Given text:
--------------------------------------------------

Summary
In Lancaster, the relatives of two decedents sought a declaratory judgment that a revocable inter vivos trust created by the decedents was invalid under Arkansas law.
Summary of this case from Sianis v. JensenOpinion
No. 91-1128.
Submitted November 11, 1991.
Decided April 7, 1992.
William P. Thompson, Fort Smith, Ark., argued (M. Keith Blythe and James Llewellyn, Jr., on brief), for appellant.
O. Christopher Meyers, Lawton, Okl., argued, for appellees.
Appeal from the United States District Court for the Western District of Arkansas.
Before McMILLIAN, Circuit Judge, BRIGHT, Senior Circuit Judge, and JOHN R. GIBSON, Circuit Judge.
Merchants National Bank (Merchants) appeals the district court's judgment, which held that Chester and Grace Kingsbury's trusts were not charitable and, thus, were void because they violated the rule against perpetuities. We reverse.
I. BACKGROUND
The Kingsburys established two mirror image inter vivos trusts on February 19, 1988. They named Merchants to serve as the trustee, following Chester's death, and established a board of directors to administer the trusts. The Kingsburys provided some assets to form the trust corpus. In addition, a pour-over provision in both Kingsbury wills bequeathed all assets of their respective estates, after payment of taxes and expenses, to Merchants as trustee of the trusts. The Kingsburys died in 1989 and their wills were admitted to probate the same year.

--------------------------------------------------

Aim 1:
According to the court opinion, on what date did the Kingsburys establish their two trusts?
Aim 2:
Please copy everything in the court opinion from "Summary of this" down to "perpetuities. We reverse.".
Aim 3:
Rewrite the paragraph of the court opinion beginning "The Kingsburys established two mirror image" as a short list of its main facts.

(Stored items)
--------------------------------------------------

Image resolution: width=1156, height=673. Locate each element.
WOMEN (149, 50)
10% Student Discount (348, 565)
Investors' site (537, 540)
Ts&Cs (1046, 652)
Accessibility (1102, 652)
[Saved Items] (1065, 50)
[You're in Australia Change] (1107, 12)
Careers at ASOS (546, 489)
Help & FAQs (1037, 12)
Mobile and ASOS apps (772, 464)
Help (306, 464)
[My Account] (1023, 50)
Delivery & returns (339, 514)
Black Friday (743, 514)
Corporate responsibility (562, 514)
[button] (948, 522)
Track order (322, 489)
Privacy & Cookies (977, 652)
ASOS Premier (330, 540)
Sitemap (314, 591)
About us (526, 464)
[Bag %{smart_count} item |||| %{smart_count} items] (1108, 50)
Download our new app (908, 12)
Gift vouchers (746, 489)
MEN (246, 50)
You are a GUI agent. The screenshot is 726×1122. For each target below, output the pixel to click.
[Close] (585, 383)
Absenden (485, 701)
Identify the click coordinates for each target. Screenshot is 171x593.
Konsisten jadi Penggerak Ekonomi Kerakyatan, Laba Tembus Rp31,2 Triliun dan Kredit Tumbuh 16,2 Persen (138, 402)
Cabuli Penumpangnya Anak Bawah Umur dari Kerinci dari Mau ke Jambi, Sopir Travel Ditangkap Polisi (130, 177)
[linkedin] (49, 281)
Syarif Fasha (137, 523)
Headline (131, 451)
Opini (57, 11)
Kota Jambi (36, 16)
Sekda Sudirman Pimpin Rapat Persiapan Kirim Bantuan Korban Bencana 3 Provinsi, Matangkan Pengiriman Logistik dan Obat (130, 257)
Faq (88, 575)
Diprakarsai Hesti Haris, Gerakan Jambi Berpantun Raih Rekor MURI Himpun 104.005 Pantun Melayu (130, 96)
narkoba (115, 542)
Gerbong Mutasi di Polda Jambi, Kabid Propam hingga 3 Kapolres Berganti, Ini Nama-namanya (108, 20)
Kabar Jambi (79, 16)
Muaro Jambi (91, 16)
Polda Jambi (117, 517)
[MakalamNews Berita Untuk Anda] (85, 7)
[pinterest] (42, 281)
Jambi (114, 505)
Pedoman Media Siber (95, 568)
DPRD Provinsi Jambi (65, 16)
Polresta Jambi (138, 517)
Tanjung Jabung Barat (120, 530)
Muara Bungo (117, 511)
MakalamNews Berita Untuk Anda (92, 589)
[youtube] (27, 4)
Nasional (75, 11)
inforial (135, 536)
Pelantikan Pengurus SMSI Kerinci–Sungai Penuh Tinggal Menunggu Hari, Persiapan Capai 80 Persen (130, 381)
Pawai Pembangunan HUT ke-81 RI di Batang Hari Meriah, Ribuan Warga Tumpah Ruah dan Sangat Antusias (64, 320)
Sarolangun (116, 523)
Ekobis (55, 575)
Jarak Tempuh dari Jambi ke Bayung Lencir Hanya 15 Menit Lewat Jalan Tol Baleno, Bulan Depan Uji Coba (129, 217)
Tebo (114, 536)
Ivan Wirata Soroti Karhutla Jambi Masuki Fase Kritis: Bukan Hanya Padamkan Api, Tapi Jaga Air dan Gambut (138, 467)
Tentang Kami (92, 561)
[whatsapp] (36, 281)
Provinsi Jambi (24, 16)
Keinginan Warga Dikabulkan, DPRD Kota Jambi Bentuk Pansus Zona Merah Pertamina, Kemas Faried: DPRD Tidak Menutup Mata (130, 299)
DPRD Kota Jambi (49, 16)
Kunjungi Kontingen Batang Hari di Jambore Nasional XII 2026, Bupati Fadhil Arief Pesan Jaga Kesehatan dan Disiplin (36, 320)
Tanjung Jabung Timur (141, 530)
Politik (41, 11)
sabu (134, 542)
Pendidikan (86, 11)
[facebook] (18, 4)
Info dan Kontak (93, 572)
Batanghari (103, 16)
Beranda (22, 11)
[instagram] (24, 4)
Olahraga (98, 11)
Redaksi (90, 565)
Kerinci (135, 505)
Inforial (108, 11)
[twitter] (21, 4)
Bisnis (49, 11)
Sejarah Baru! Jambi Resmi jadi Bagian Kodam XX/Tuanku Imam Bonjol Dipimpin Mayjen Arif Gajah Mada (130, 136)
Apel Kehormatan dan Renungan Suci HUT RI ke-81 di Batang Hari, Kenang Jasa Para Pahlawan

--------------------------------------------------

Full solution 1:
February 19, 1988.

Full solution 2:
Summary of this case from Sianis v. JensenOpinion
No. 91-1128.
Submitted November 11, 1991.
Decided April 7, 1992.
William P. Thompson, Fort Smith, Ark., argued (M. Keith Blythe and James Llewellyn, Jr., on brief), for appellant.
O. Christopher Meyers, Lawton, Okl., argued, for appellees.
Appeal from the United States District Court for the Western District of Arkansas.
Before McMILLIAN, Circuit Judge, BRIGHT, Senior Circuit Judge, and JOHN R. GIBSON, Circuit Judge.
Merchants National Bank (Merchants) appeals the district court's judgment, which held that Chester and Grace Kingsbury's trusts were not charitable and, thus, were void because they violated the rule against perpetuities. We reverse.

Full solution 3:
- On February 19, 1988, the Kingsburys set up two mirror image inter vivos trusts.
- Merchants was named to serve as trustee after Chester's death, and a board of directors was set up to administer the trusts.
- The Kingsburys provided some assets to form the trust corpus.
- A pour-over provision in both wills left all remaining estate assets, after taxes and expenses, to Merchants as trustee.
- Both Kingsburys died in 1989, and their wills were admitted to probate that year.